Please keep to the lines below from the one with "New Year’s Eve 2025 @EagleView (179, 696)" through the one with "921 (103, 10)", and restate them word for word, ends included.

[Dataset entries]
##############################

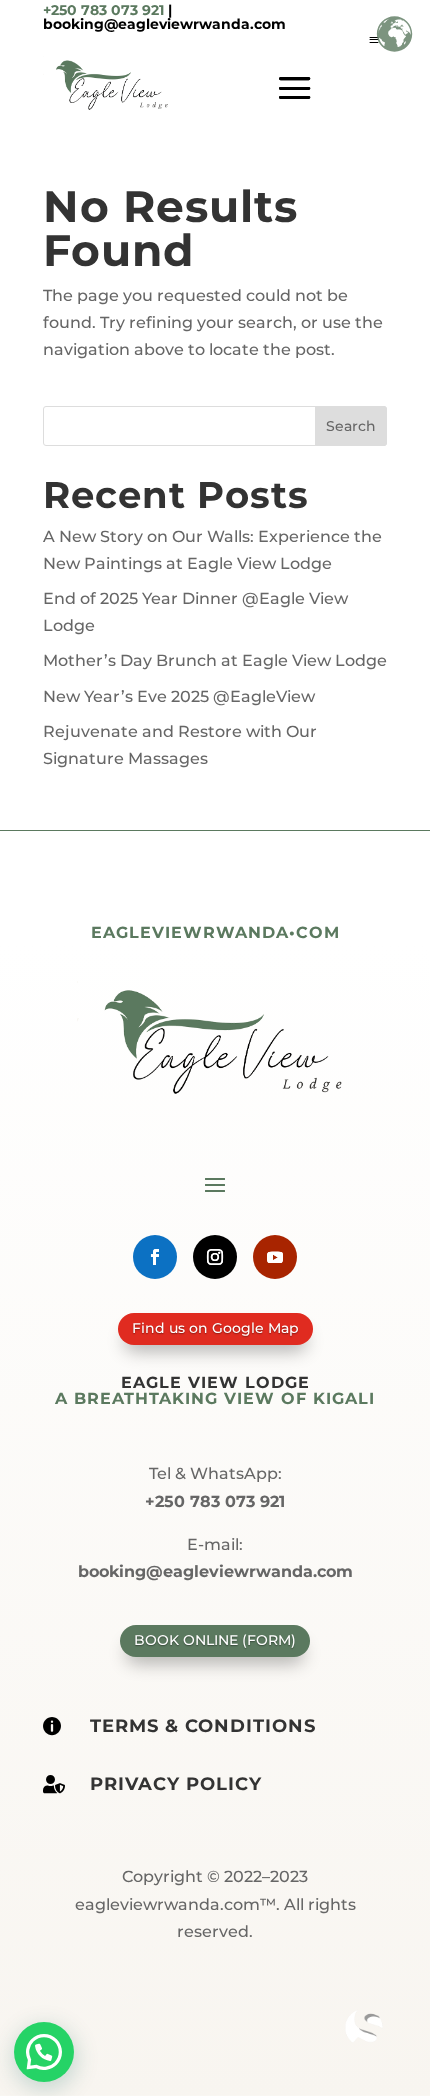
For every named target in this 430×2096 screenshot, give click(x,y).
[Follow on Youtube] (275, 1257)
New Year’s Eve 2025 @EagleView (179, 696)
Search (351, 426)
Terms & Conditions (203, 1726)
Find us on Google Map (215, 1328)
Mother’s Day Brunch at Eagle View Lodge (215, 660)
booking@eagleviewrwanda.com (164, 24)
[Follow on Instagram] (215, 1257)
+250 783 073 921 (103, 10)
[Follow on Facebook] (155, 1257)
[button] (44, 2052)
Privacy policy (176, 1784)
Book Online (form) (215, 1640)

##############################

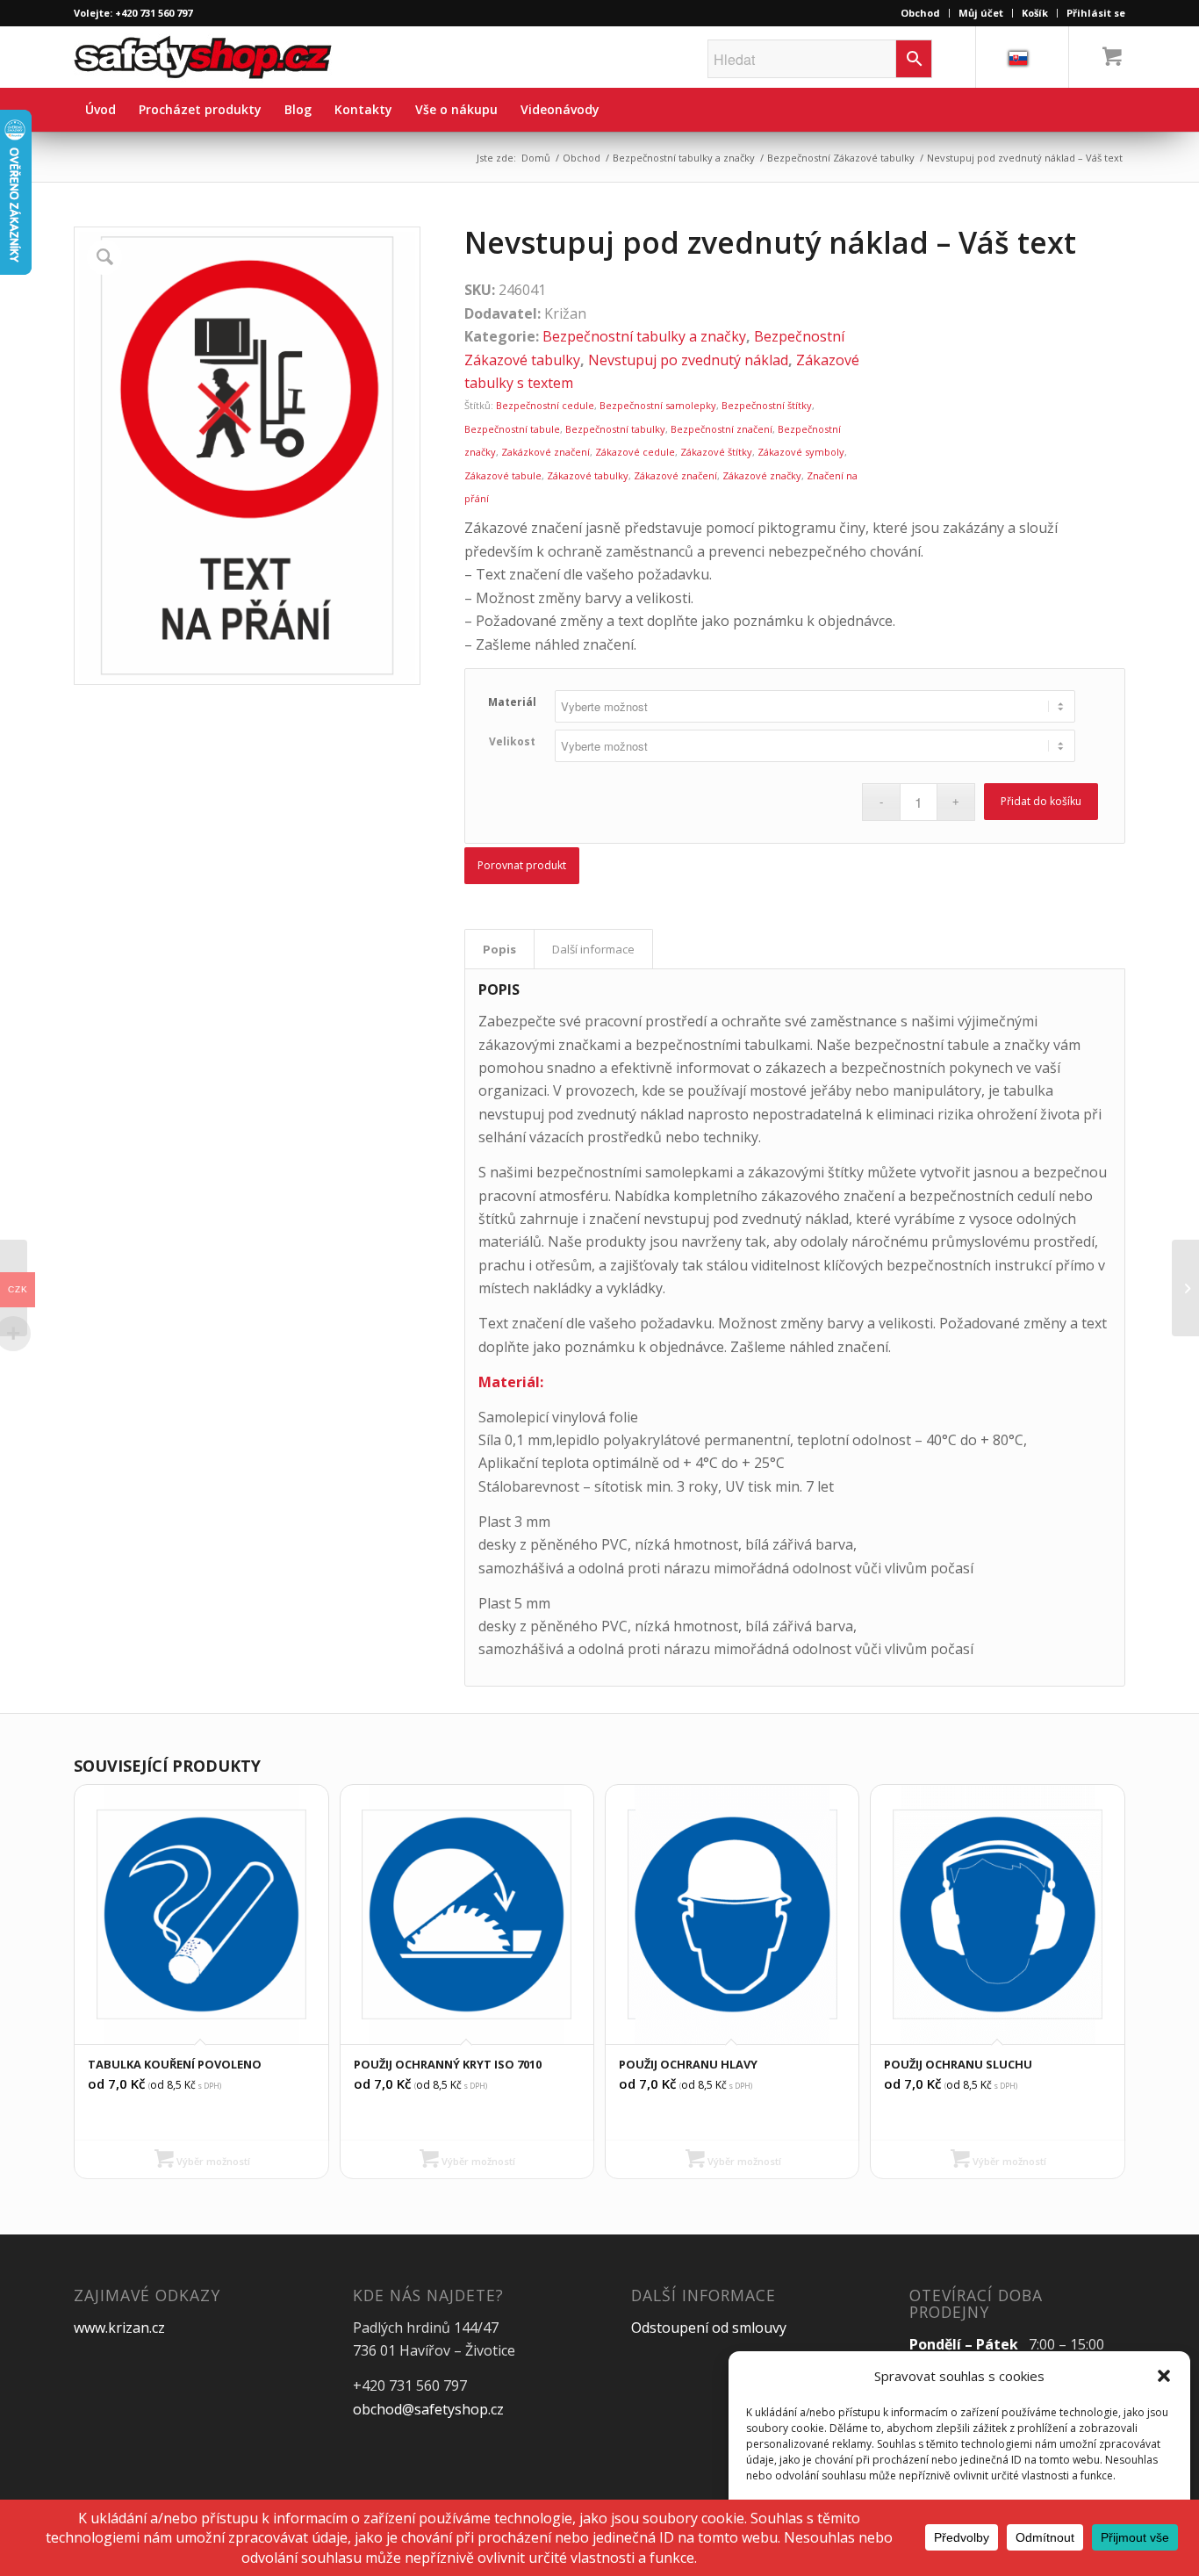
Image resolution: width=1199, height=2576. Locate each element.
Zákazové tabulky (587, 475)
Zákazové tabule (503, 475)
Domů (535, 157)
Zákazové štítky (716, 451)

##############################

**Output of the exercise**
New Year’s Eve 2025 @EagleView (179, 696)
Search (351, 426)
Terms & Conditions (203, 1726)
Find us on Google Map (215, 1328)
Mother’s Day Brunch at Eagle View Lodge (215, 660)
booking@eagleviewrwanda.com (164, 24)
[Follow on Instagram] (215, 1257)
+250 783 073 921 (103, 10)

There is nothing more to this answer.